Maia diz que não vai retomar CPMF na Câmara 'em hipótese nenhuma'

O presidente da Câmara dos Deputados, Rodrigo Maia (DEM-RJ), disse nesta segunda-feira (12) que não vai retomar a Contribuição Provisória sobre Movimentação Financeira (CPMF) "em hipótese nenhuma" nos trabalhos sobre a reforma tributária.

 

"A única certeza que eu tenho é que nós não vamos retomar a CPMF na Câmara em hipótese nenhuma", afirmou Maia em evento para banqueiros em São Paulo. Ele disse que espera concluir o texto sobre a reforma ainda neste semestre.

 

"Vamos tentar construir este semestre um texto para que a gente possa avançar. A gente sabe que tem outros atores, a gente tem que entender como esses atores influenciam o plenário da Câmara."

 

A CPMF foi extinta em 2007 depois de uma grande campanha contrária de empresários e setores da sociedade civil. Em julho, diante das notícias de que a equipe econômica estudava essa possibilidade, o presidente Jair Bolsonaro (PSL) descartou a volta da CPMF. Nesta sexta-feira, o presidente voltou a negar a recriação da contribuição.

 

Pela proposta de reforma tributária em elaboração pelo Ministério da Economia, essa contribuição pode ser recriada para compensar a desoneração da folha de pagamento em todos os setores da economia. O novo tributo teria entre 0,5% e 0,6% sobre as movimentações financeiras.

 

A criação de uma nova CPMF teria que ser por meio de uma Proposta de Emenda à Constituição (PEC), o que exigiria 308 votos em duas votações na Câmara e 49 votos em outras duas votações no Senado.

 

"A gente vai ouvir demandas e vai construindo com estados e municípios um texto q possa simplificar, melhorar o ambiente de tributação no Brasil."

 

"Sem tratar dos estados a reforma tributária não é eficaz. Um dos grandes problemas é o ICMS”, disse Maia.

 

Governo defende contribuição sobre pagamentos

 

O secretário especial da Receita Federal, Marcos Cintra, defendeu, porém, a instituição da CP (contribuição sobre pagamentos), imposto parecido com a antiga Contribuição Provisória sobre Movimentação Financeira (CPMF).
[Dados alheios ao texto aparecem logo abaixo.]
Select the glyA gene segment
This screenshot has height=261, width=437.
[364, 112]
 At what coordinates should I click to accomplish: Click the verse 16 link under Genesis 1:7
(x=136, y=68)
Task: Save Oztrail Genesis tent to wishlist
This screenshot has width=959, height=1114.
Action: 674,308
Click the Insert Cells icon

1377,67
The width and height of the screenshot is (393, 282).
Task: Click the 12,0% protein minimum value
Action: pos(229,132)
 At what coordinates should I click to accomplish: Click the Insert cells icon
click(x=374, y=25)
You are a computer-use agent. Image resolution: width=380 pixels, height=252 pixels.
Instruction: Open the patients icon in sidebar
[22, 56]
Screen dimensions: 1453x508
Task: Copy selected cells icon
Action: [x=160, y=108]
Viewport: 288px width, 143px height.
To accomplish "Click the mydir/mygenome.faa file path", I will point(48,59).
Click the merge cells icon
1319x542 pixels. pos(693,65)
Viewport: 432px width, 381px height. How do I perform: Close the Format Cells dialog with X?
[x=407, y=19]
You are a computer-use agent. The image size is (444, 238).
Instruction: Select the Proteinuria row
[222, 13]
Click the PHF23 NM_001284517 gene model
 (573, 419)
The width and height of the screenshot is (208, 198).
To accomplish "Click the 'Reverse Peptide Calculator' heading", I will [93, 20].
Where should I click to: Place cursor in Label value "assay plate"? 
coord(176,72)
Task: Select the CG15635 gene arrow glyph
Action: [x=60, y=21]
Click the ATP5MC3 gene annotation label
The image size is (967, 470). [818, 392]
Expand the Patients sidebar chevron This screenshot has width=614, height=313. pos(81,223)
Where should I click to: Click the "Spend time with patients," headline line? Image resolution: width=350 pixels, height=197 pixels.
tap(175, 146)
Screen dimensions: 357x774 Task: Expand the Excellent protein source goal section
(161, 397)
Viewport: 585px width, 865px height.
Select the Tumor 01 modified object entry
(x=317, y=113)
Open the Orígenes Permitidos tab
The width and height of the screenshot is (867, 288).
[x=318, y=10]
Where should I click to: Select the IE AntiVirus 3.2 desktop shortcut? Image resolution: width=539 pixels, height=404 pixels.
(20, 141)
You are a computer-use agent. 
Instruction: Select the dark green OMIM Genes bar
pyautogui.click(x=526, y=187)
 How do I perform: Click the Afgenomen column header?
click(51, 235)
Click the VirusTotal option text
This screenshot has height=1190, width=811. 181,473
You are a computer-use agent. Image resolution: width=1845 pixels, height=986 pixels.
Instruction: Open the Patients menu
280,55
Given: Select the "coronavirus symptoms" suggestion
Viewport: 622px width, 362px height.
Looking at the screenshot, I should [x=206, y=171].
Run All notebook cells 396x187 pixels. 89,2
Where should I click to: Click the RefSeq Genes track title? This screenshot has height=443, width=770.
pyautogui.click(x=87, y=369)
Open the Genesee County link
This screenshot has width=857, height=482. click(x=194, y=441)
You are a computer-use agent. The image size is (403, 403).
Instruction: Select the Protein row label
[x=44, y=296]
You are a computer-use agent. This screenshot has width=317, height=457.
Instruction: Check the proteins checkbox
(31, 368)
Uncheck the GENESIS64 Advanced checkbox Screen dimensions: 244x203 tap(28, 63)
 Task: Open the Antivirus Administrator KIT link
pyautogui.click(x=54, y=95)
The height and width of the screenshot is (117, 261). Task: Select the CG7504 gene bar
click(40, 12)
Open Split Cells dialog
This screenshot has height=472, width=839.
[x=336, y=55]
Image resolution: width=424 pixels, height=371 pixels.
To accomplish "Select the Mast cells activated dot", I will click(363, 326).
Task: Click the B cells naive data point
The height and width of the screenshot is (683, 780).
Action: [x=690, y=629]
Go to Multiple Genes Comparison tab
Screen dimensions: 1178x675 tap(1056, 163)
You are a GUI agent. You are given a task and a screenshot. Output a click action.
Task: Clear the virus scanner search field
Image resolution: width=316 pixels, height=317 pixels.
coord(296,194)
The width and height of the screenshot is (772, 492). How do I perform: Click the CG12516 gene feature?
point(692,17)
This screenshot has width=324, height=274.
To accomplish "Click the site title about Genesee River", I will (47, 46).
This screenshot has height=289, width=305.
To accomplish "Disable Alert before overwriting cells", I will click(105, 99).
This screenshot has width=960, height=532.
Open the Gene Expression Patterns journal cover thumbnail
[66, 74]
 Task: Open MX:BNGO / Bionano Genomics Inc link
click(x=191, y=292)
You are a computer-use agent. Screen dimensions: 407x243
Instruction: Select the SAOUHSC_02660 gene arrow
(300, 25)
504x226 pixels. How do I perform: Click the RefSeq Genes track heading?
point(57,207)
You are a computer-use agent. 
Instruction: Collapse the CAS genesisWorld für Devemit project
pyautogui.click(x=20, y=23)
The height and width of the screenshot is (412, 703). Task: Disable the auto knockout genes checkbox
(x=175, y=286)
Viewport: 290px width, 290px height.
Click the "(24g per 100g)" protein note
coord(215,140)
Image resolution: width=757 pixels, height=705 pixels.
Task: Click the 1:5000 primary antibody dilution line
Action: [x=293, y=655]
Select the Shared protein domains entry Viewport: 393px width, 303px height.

Ele afastou a comparação da contribuição com a CPMF, afirmando que a ideia é incluí-la na proposta reforma tributária a ser apresentada pelo governo à Câmara, que pode ampliar a base tributária em 30%.

 

"Isso quer dizer que 30% do PIB que hoje está na economia subterrânea, sonegação e na economia informal seriam incorporados", afirmou Cintra.

 

A CP seria aplicada para compensar a desoneração da folha de pagamentos das empresas, que aconteceria de forma gradual até desonerar totalmente em aproximadamente dois anos. Segundo o secretário, a desoneração da folha seria apenas sobre a contribuição patronal, ou seja, sobre os 20% que as empresas pagam.

 

A contribuição do trabalhador não seria afetada. Ele afirmou que a CP é um imposto que "veio para financiar a Previdência".